Judging the relative quality (or lack thereof) of wins and losses across years and eras is a challenging, at times pointless exercise. But there are objective ways to look at it.
Here's one simple way: Cal State Bakersfield is ranked 273rd in the country in Kenpom's rating system. That is the lowest ranked team Cal has lost to in the history of Kenpom rankings. That goes all the way back to 2002, and the only game that is even close is a 2 point ROAD loss to #257 Eastern Michigan to open the 2006 season.
Another pseudo-objective way to rank teams is the RPI. Entering tonight's game, CSUB was ranked 340th. This is undoubtedly the worst RPI loss in Cal's history as a program because Division 1 basketball didn't even have 340 teams total until 2008.

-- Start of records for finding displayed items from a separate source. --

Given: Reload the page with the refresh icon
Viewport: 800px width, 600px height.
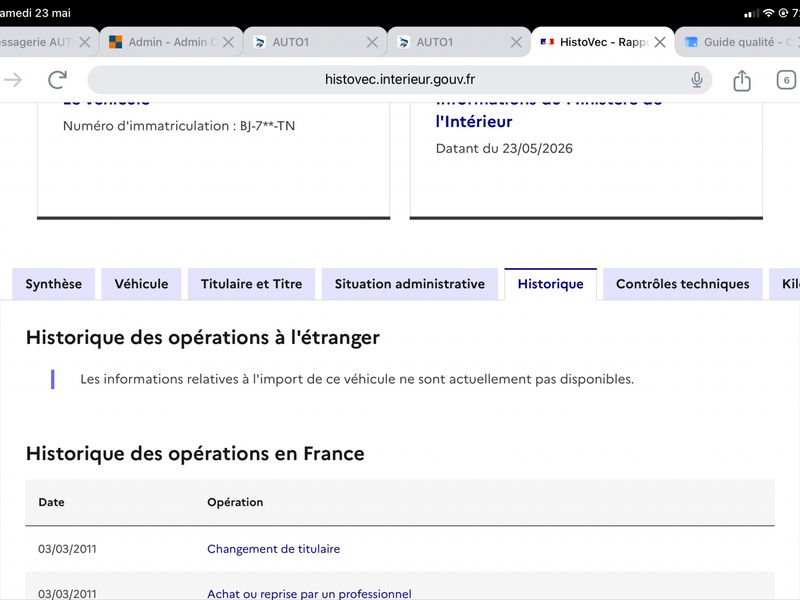Looking at the screenshot, I should click(57, 80).
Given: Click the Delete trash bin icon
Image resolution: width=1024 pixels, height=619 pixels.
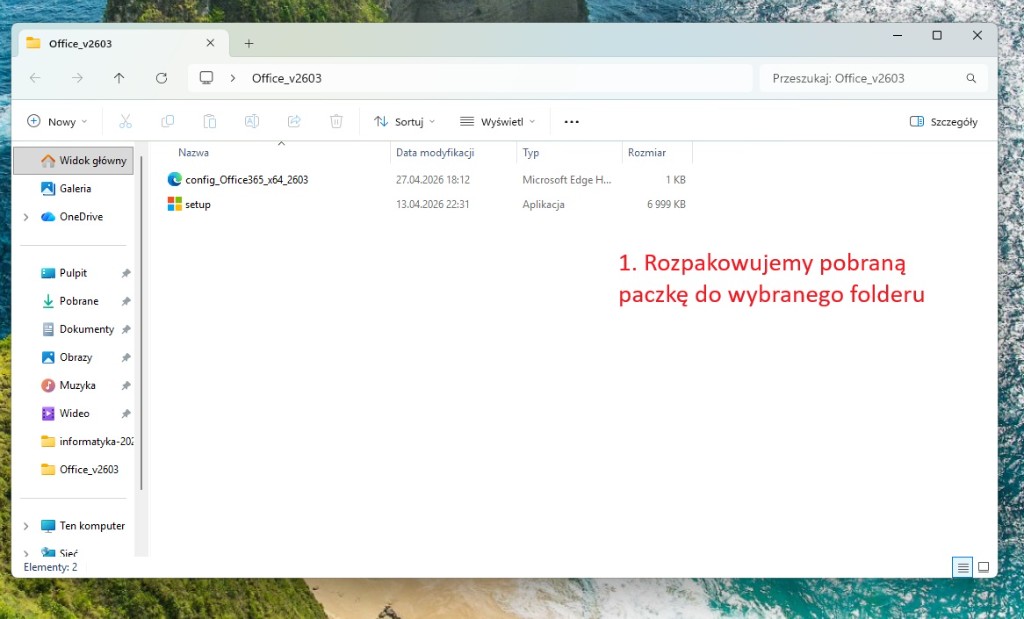Looking at the screenshot, I should coord(336,121).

So yeah, this was bad. There are probably some losses in the 60s and 70s, during the dark ages of Cal basketball, that can compete with this loss. But as far as I'm aware, using the quick-and-dirty tools I have easily available to me? This appears to be the worst Cal loss in modern program history.
Why did Cal lose? Let's start with Cal's offense, which has officially moved from sleepy to full-scale disturbing. The stats are exactly as grisly as you would expect. Cal turned the ball over 18 times and averaged .81 points/possession at home against a team that had allowed every other opponent but one to score more efficiently.

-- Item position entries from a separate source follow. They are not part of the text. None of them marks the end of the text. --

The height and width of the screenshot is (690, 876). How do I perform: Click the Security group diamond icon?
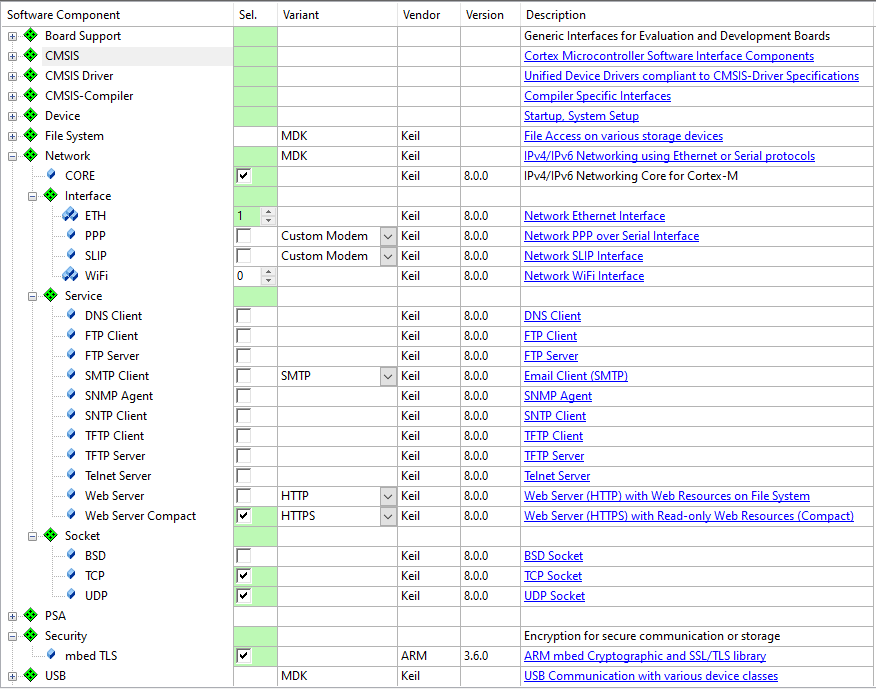(30, 636)
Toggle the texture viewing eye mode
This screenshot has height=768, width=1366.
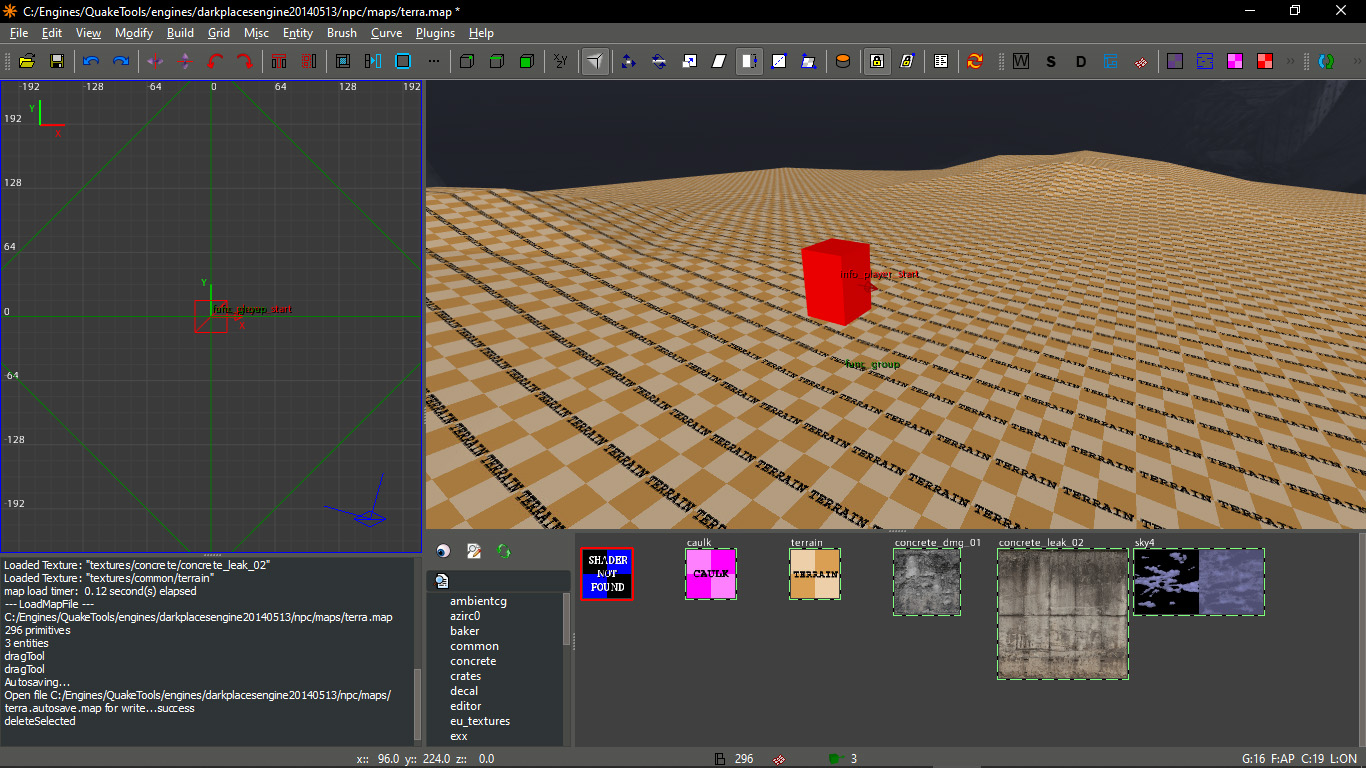(x=444, y=551)
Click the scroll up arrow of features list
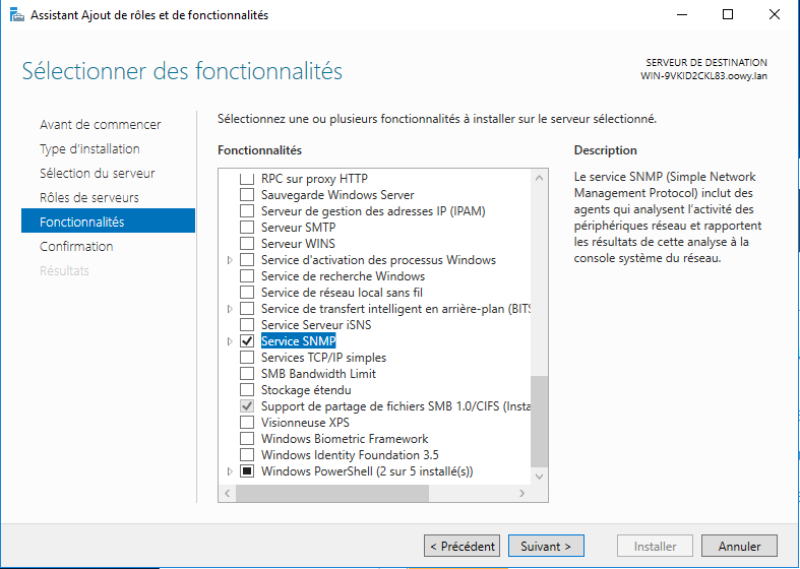 [540, 178]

At the moment I would say that Cal tries to do three things on offense with any frequency: Give the ball to Tyrone Wallace and let him work magic, post up David Kravish, or try to get Jordan Mathews an open 3 point look. Granted, that's just what Cal is trying to do. David Kravish is passing up half of his decent post-up looks, and every team Cal has faced knows not to let Mathews get an open look, and as a result Cal is only able to consistently do one good thing on offense that they want to do.

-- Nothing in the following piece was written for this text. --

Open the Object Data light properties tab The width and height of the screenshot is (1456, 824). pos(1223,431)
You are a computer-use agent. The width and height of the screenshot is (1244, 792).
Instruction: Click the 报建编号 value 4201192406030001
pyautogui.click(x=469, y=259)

And when any team with a decent defense can reduce Cal to just hoping for Ty to bail them out, things devolve quickly. Everybody starts to look tentative with the ball, passes become defensive rather than offensive, and turnovers pile up. A healthy Jabari Bird would obviously help, but he's not a panacea either. So many players need to add to their game. Jordan Mathews needs to add a dribble drive game to go with his shooting ability. Sam Singer needs to add a decent jumper to add to his dribble drive game. EVERYBODY needs to pass the ball better. These are easy things to say but hard skills to actually develop, particularly in the middle of the season.
There are just facts about this roster that can't really be changed. There isn't one really incisive passing point guard. They will never be a great free throw shooting team. Frankly, there aren't enough shooters period to really space out a defense. I don't want to say that you should just accept a limited offense, but it's also naive to expect things to change significantly with this much evidence.
Cal's defense was the comparatively lesser sin, but still lacking. The tone of the game was set early when CSUB ran identical plays back-to-back to earn wide-open 3 pointers. The Roadrunners badly bricked both looks, because they aren't a very good offensive team. But Cal's indifferent attitude to start the game eventually did result in made baskets and points.
The Bears were favored by 15.5, yet found themselves down by 17 points late in the first half. Of all the hard-to-believe aspects of the game, this was the most dumbfounding. Over the final 22 minutes of the game, Cal mostly played like they were expected to play - they outscored CSUB by 14. But when you're a severely limited offensive team, you simply can't play low effort basketball for almost half of the game without getting punished.
Despite everything wrong that happened, Cal cut the deficit all the way down to 2 points, then forced an ugly missed shot from CSUB with about 30 seconds left. Unfortunately, three Cal players stood around while CSUB snuck in for the offensive rebound. Later, after a CSUB missed free throw, Cal still had the opportunity to shoot a game tying three, but instead Jordan Mathews dribbled the ball off his leg out of bounds to functionally end the game. It was entirely fitting that the game was decided at the end by a hustle play that Cal failed to make and an entirely unforced turnover.
Thus ends many of the positive feelings built up over a 10-1 start. Cal had earned themselves a non-conference profile that was borderline NCAA-tournament-worthy by going 1-2 in games against legitimate power conference competition and not losing a single game against small conference teams. Adding a loss to CSUB gives Cal's resume a very black mark that will be difficult to compensate for in what appears to be another down year for the Pac-12.
But the NCAA tournament isn't the biggest concern at the moment. For now the focus will be on buy-in and effort. Last year, Mike Montgomery was unable to coax consistent energy and effort from his team. Cuonzo Martin made it clear that he expected just that from largely the same group of players this year. Thus far, he has been unable to get it either. And with a roster that is clearly extremely limited on offense, an off-night of effort will almost certainly mean defeat against a Pac-12 team.
Maybe that will change. Now that Cal has reached conference play, there should not be a team on the schedule that the Bears will feel they can overlook. Maybe inconsistent effort will persist, and Cal will be mired in mediocrity in a mediocre conference. We'll start finding out next Friday when Washington comes to Haas.